Taylor R Andrew, Sangal Rohit B, Smith Moira E, Haimovich Adrian D, Rodman Adam, Iscoe Mark S, Pavuluri Suresh K, Rose Christian, Janke Alexander T, Wright Donald S, Socrates Vimig, Declan Arwen
Department of Emergency Medicine, Yale School of Medicine, New Haven, Connecticut, USA.
Department of Biomedical Informatics and Data Science, Yale University School of Medicine, New Haven, Connecticut, USA.
Acad Emerg Med. 2025 Mar;32(3):327-339. doi: 10.1111/acem.15066. Epub 2024 Dec 15.
Diagnostic errors in health care pose significant risks to patient safety and are disturbingly common. In the emergency department (ED), the chaotic and high-pressure environment increases the likelihood of these errors, as emergency clinicians must make rapid decisions with limited information, often under cognitive overload. Artificial intelligence (AI) offers promising solutions to improve diagnostic errors in three key areas: information gathering, clinical decision support (CDS), and feedback through quality improvement. AI can streamline the information-gathering process by automating data retrieval, reducing cognitive load, and providing clinicians with essential patient details quickly.
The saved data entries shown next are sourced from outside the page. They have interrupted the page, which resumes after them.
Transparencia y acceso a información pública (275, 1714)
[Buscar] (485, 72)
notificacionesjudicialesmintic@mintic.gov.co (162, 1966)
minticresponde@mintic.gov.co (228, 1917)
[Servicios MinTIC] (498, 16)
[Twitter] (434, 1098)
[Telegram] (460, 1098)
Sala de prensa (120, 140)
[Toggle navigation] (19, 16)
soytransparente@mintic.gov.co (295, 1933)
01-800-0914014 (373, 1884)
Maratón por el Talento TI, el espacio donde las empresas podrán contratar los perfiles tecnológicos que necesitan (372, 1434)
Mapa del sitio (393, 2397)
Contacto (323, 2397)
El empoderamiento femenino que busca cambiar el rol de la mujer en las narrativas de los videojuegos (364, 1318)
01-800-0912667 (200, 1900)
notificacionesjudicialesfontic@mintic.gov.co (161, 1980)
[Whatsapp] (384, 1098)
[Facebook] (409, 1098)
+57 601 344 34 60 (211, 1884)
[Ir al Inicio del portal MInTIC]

AI-driven CDS systems enhance diagnostic decision making by offering real-time insights, reducing cognitive biases, and prioritizing differential diagnoses. Furthermore, AI-powered feedback loops can facilitate continuous learning and refinement of diagnostic processes by providing targeted education and outcome feedback to clinicians. By integrating AI into these areas, the potential for reducing diagnostic errors and improving patient safety in the ED is substantial. However, successfully implementing AI in the ED is challenging and complex. Developing, validating, and implementing AI as a safe, human-centered ED tool requires thoughtful design and meticulous attention to ethical and practical considerations. Clinicians and patients must be integrated as key stakeholders across these processes. Ultimately, AI should be seen as a tool that assists clinicians by supporting better, faster decisions and thus enhances patient outcomes.
医疗保健中的诊断错误对患者安全构成重大风险,且普遍得令人不安。在急诊科(ED),混乱且高压的环境增加了出现这些错误的可能性,因为急诊临床医生必须在信息有限的情况下迅速做出决策,而且常常处于认知负荷过重的状态。人工智能(AI)在三个关键领域为改善诊断错误提供了有前景的解决方案:信息收集、临床决策支持(CDS)以及通过质量改进提供反馈。人工智能可以通过自动检索数据、减轻认知负担并快速为临床医生提供患者基本信息,来简化信息收集过程。人工智能驱动的临床决策支持系统通过提供实时见解、减少认知偏差以及对鉴别诊断进行优先级排序,来增强诊断决策。此外,人工智能驱动的反馈回路可以通过向临床医生提供有针对性的教育和结果反馈,促进诊断过程的持续学习和优化。通过将人工智能整合到这些领域,在急诊科减少诊断错误和提高患者安全的潜力巨大。然而,在急诊科成功实施人工智能具有挑战性且复杂。将人工智能开发、验证并实施为一种安全、以人为主的急诊科工具,需要精心设计并对伦理和实际考量给予细致关注。临床医生和患者必须作为关键利益相关者融入这些过程。最终,人工智能应被视为一种工具,通过支持更好、更快的决策来协助临床医生,从而改善患者治疗结果。